This wraps up our short examination of the cars of Vancouver. Yes, gasoline is expensive and yes, the cost of living is high but one sunny day makes it all worthwhile.
Vancouver, BC is one of only a few places where true zero-emission transit vehicles operate. San Francisco is another. Their electric transit is powered by hydroelectric generation…BC Hydro and Hetch Hetchy. Just about all else, from battery-powered electric jitney buses to Amtrak electric trains, uses electricity from fossil fuel generation which creates its own emissions. They may be upline but are emissions nonetheless.
What’s a “Hetch Hetchy?”
Never heard of it.
San Francisco’s giant reservoir in the Sierra Nevada mountains. Provides water and electricity.
Dammed for electricity and water in 1923, against campaigns by John Muir and the environmentalists of the day who called it a second Yosemite valley.
https://en.wikipedia.org/wiki/Hetch_Hetchy
We’ll call the concrete in the dams a sunk emission.

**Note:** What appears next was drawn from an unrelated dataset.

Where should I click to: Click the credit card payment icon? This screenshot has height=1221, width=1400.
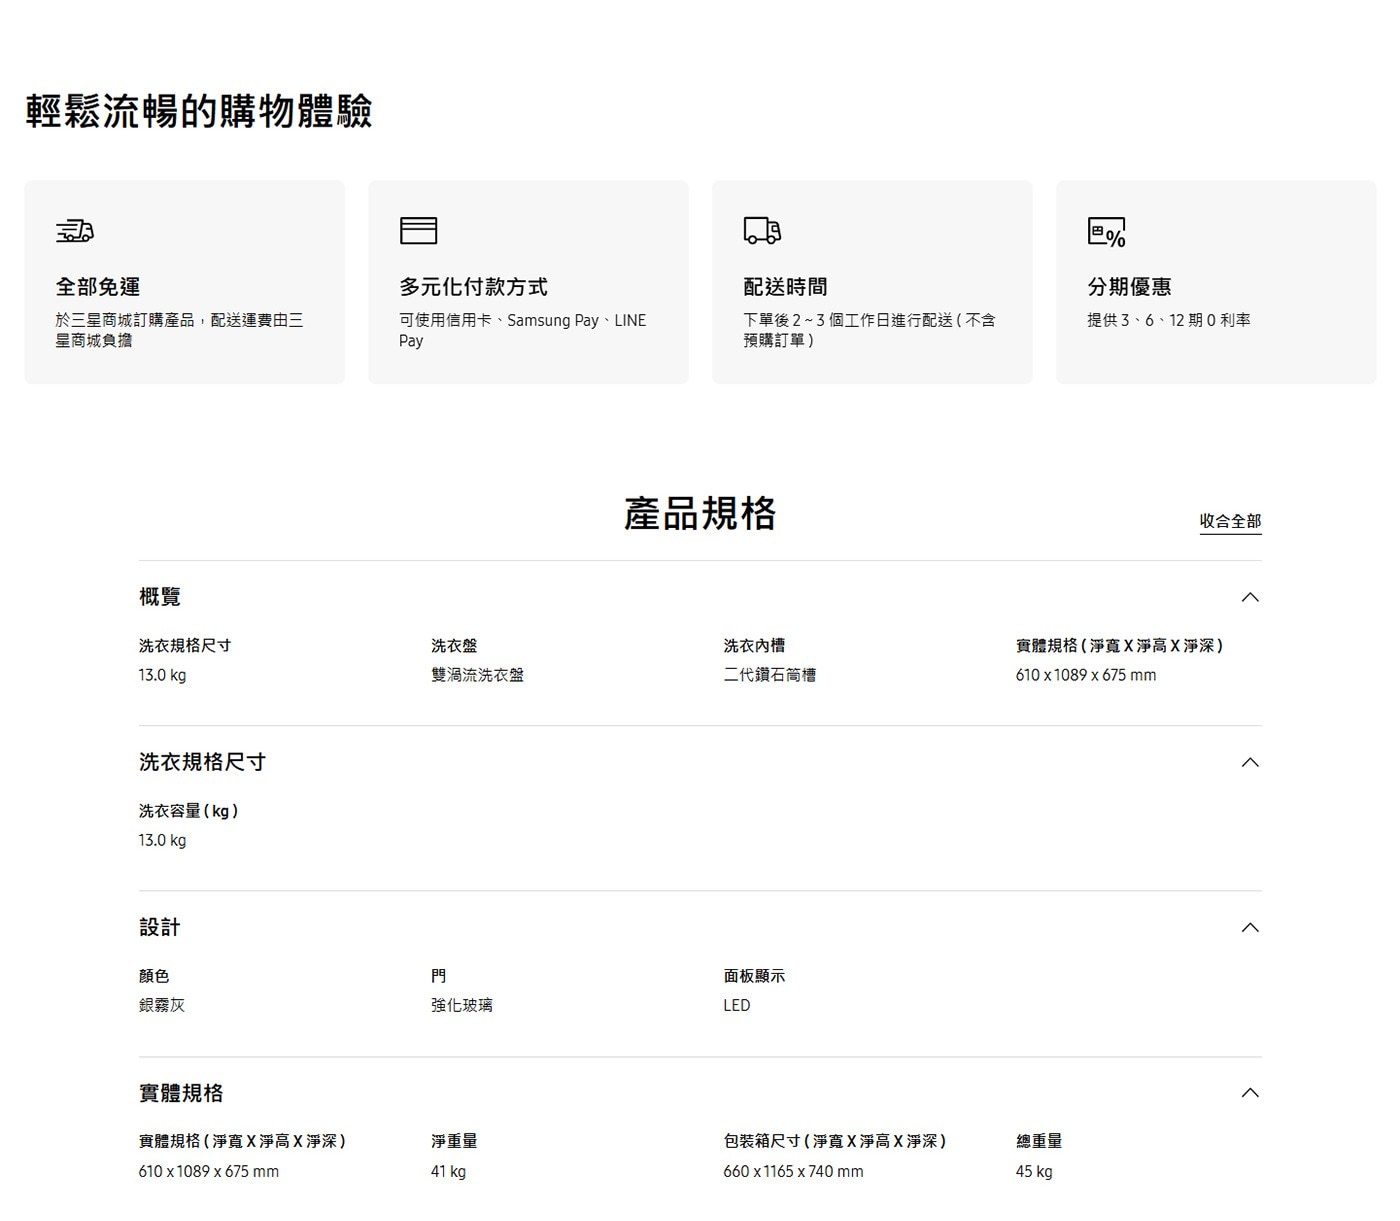point(418,231)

Vancouver is also famous for having the most exotic cars per capita. Every day you’ll see a Lambo, McClaren, Ferrari or some other 6-figure car driven by a young person with a “N” sticker (Novice). Also, being close to Japan, lots of JDM and kei cars driven by hipsters roam our streets.
It has suddenly changed. Our government run insurance company would insure a Ferrari, driven by a seventeen year old, for the same basic cost I pay.
That has ended now, finally. The present government has overhauled ICBC and no longer is this loophole available.
Combined with a no-fault system, my car insurance cost has gone down 30%.
Yes, I’m well aware of our crown corporation auto insurance provider and some of the loopholes the young Ferrari drivers take advantage of…. but that’s another discussion entirely.
I haven’t been to Vancouver in years, last time was just for 2 days for a business meeting. I was talking with another young-ish project engineer who was from there and said “So, how often do you get out of the city and into the mountains?”
And he said “oh, I never do that”. It was totally wasted on him. 🙁
Anyway, yes it’s a great locale for old cars. Fond memories of touring Vancouver Island in my GF’s 1979 Datsun back in the early 90’s…
Any time we can we are hiking in the North Shore mountains. We have alpine meadows an hour from downtown.
In Contrast my buddy who lives in North Van thinks nothing of Driving 4 hours in to the big country for a hike. Back in 89 I came a across an Austin 1100 .aka America and a Cambridge . These had left British roads a decade before!.
There was talk of the BC gov baning Japanese RHD imports Due to accidents.
I was last there in 1995, and impressed with the physical beauty of the setting. I also noted how modest older houses were being torn down and replaced with grossly outsize ones, with money from Hong Kong, before mainland Chinese got in the act. This has undoubtedly continued ever since, given the outsize real estate prices there.
I’ve really lost my appetite for big cities, so maybe I’ll just remember it the way it was.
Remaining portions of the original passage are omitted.